Anhaltender Schwindel ist dadurch gekennzeichnet, dass die Symptome länger als einen Tag anhalten und durch degenerative Veränderungen verursacht werden, die das Gleichgewicht im Alter beeinträchtigen. Natürlich verlangsamt sich die Nervenleitung mit zunehmendem Alter, und das Vibrationsempfinden ist häufig vermindert. Außerdem kommt es mit zunehmendem Alter zu einer Degeneration der Ampulla und der Otolithenorgane. Ein persistierendes Auftreten ist häufig mit zentralen Schwindelanzeichen und -symptomen verbunden.

Die Merkmale eines episodisch auftretenden Schwindels sind dadurch gekennzeichnet, dass die Symptome über einen kürzeren, einprägsameren Zeitraum auftreten und in der Regel nur Sekunden bis Minuten andauern.

Pathophysiologie

Die Neurochemie des Schwindels umfasst sechs primäre Neurotransmitter, die zwischen dem Drei-Neuronen-Bogen, der den vestibulo-okularen Reflex (VOR) steuert, identifiziert wurden. Glutamat hält die Ruheentladung der zentralen vestibulären Neuronen aufrecht und kann die synaptische Übertragung in allen drei Neuronen des VOR-Bogens modulieren. Acetylcholin scheint sowohl an den peripheren als auch an den zentralen Synapsen als erregender Neurotransmitter zu wirken. Gamma-Aminobuttersäure (GABA) wirkt vermutlich hemmend auf die Kommissuren des medialen Vestibulariskerns, die Verbindungen zwischen den Purkinje-Zellen des Kleinhirns, den lateralen Vestibulariskern und das vertikale VOR.
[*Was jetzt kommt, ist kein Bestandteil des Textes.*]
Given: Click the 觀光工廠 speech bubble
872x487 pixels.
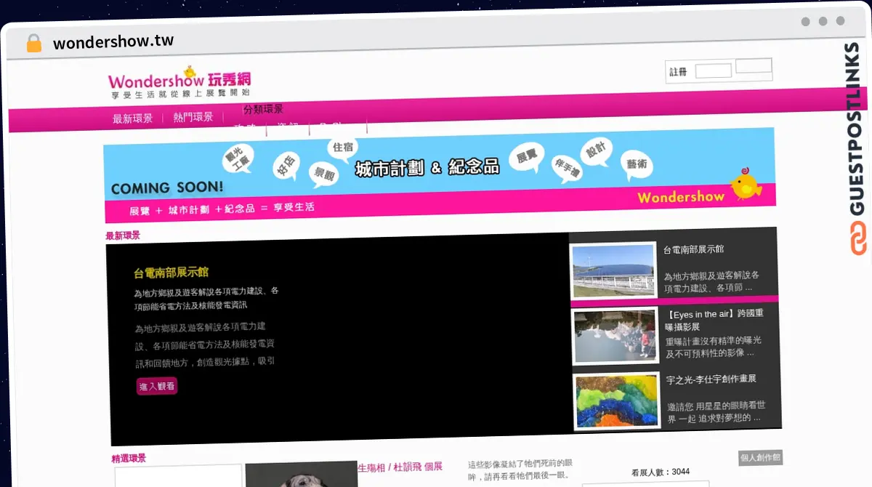Looking at the screenshot, I should [237, 159].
Drei weitere Neurotransmitter wirken auf zentraler Ebene. Dopamin kann die vestibuläre Kompensation beschleunigen. Noradrenalin moduliert die Intensität der zentralen Reaktionen auf vestibuläre Stimulation und erleichtert die Kompensation. Histamin ist nur zentral vorhanden, aber seine Rolle ist unklar. Dopamin, Histamin, Serotonin und Acetylcholin sind Neurotransmitter, die vermutlich Erbrechen auslösen. Es ist bekannt, dass zentral wirkende Antihistaminika die Symptome des akuten symptomatischen Schwindels modulieren.

Diagnose

Bei Tests auf Schwindel wird häufig versucht, einen Nystagmus auszulösen und Schwindel von anderen Schwindelursachen wie Präsynkopen, Hyperventilationssyndrom, Gleichgewichtsstörungen oder psychiatrischen Ursachen für Schwindel zu unterscheiden. Zu den Tests für die Funktion des vestibulären Systems (Gleichgewicht) gehören die Elektronystagmographie (ENG), das Dix-Hallpike-Manöver, Rotationstests, der Head-Thrust-Test, der kalorische Reflextest und die computergestützte dynamische Posturographie (CDP).
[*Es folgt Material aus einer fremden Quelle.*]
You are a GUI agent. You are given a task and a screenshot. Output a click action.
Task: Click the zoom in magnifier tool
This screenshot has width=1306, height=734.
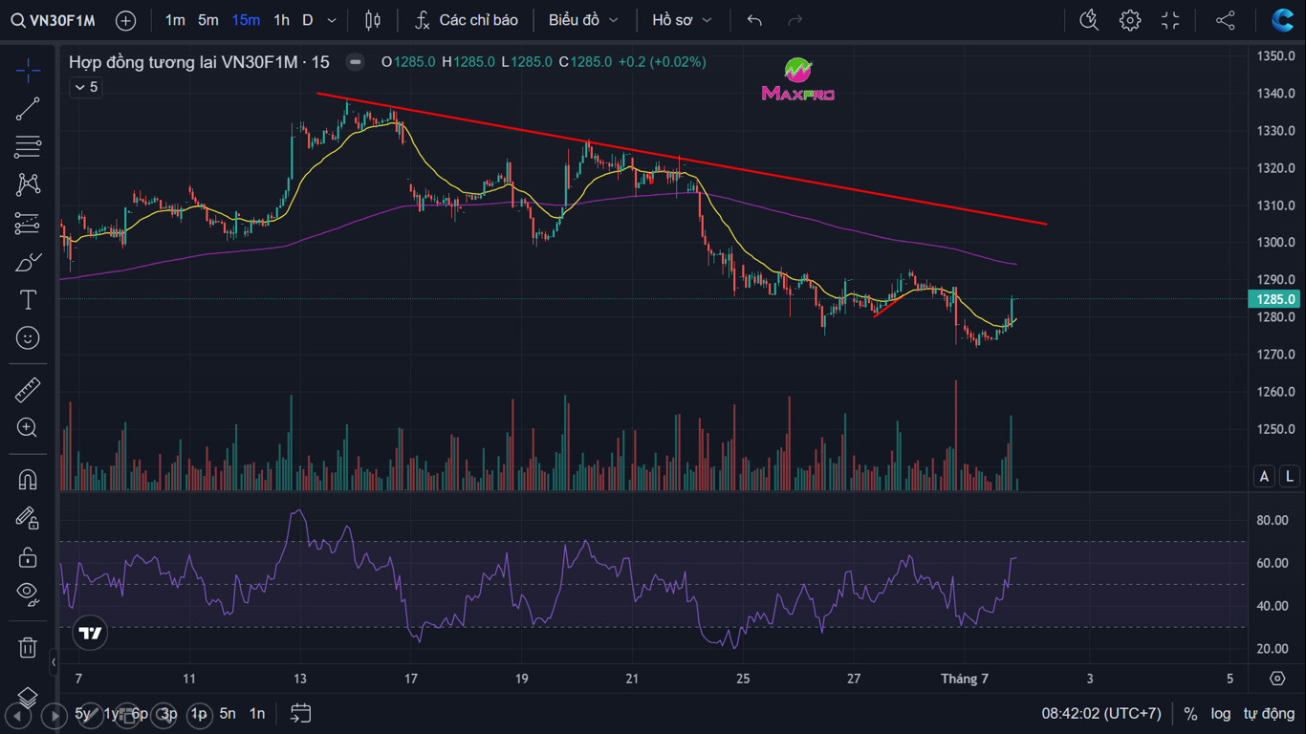28,428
Der HINTS-Test, bei dem es sich um eine Kombination aus drei körperlichen Untersuchungstests handelt, die von Ärzten am Krankenbett durchgeführt werden können, hat sich als hilfreich erwiesen, um zwischen zentralen und peripheren Ursachen von Schwindel zu unterscheiden. Der HINTS-Test umfasst den horizontalen Kopfimpulstest, die Beobachtung des Nystagmus beim primären Blick und den Test der Schieflage. CT-Scans oder MRTs werden manchmal von Ärzten zur Diagnose von Schwindel eingesetzt.

Zu den Tests für die Funktion des auditorischen Systems (Gehör) gehören die Reintonaudiometrie, die Sprachaudiometrie, der akustische Reflex, die Elektrocochleographie (EKoG), die otoakustischen Emissionen (OAE) und der Test der auditorischen Hirnstammreaktion.
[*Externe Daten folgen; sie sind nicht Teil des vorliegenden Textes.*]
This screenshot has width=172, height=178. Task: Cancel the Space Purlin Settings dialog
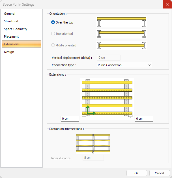pyautogui.click(x=159, y=173)
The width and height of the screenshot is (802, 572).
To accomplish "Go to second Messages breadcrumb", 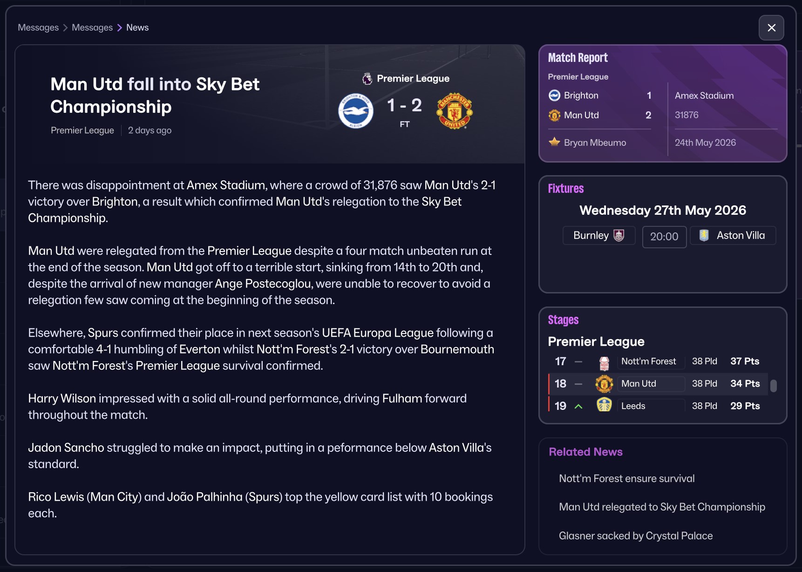I will [92, 27].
Eine Reihe spezifischer Erkrankungen kann Schwindel auslösen. Bei älteren Menschen ist der Zustand jedoch oft multifaktoriell bedingt.

Eine kürzliche Tauchanamnese kann auf ein mögliches Barotrauma oder eine Dekompressionskrankheit hinweisen, schließt aber nicht alle anderen Möglichkeiten aus. Das Tauchprofil (das häufig mit einem Tauchcomputer aufgezeichnet wird) kann nützlich sein, um die Wahrscheinlichkeit einer Dekompressionskrankheit einzuschätzen, die durch therapeutische Rekompression bestätigt werden kann.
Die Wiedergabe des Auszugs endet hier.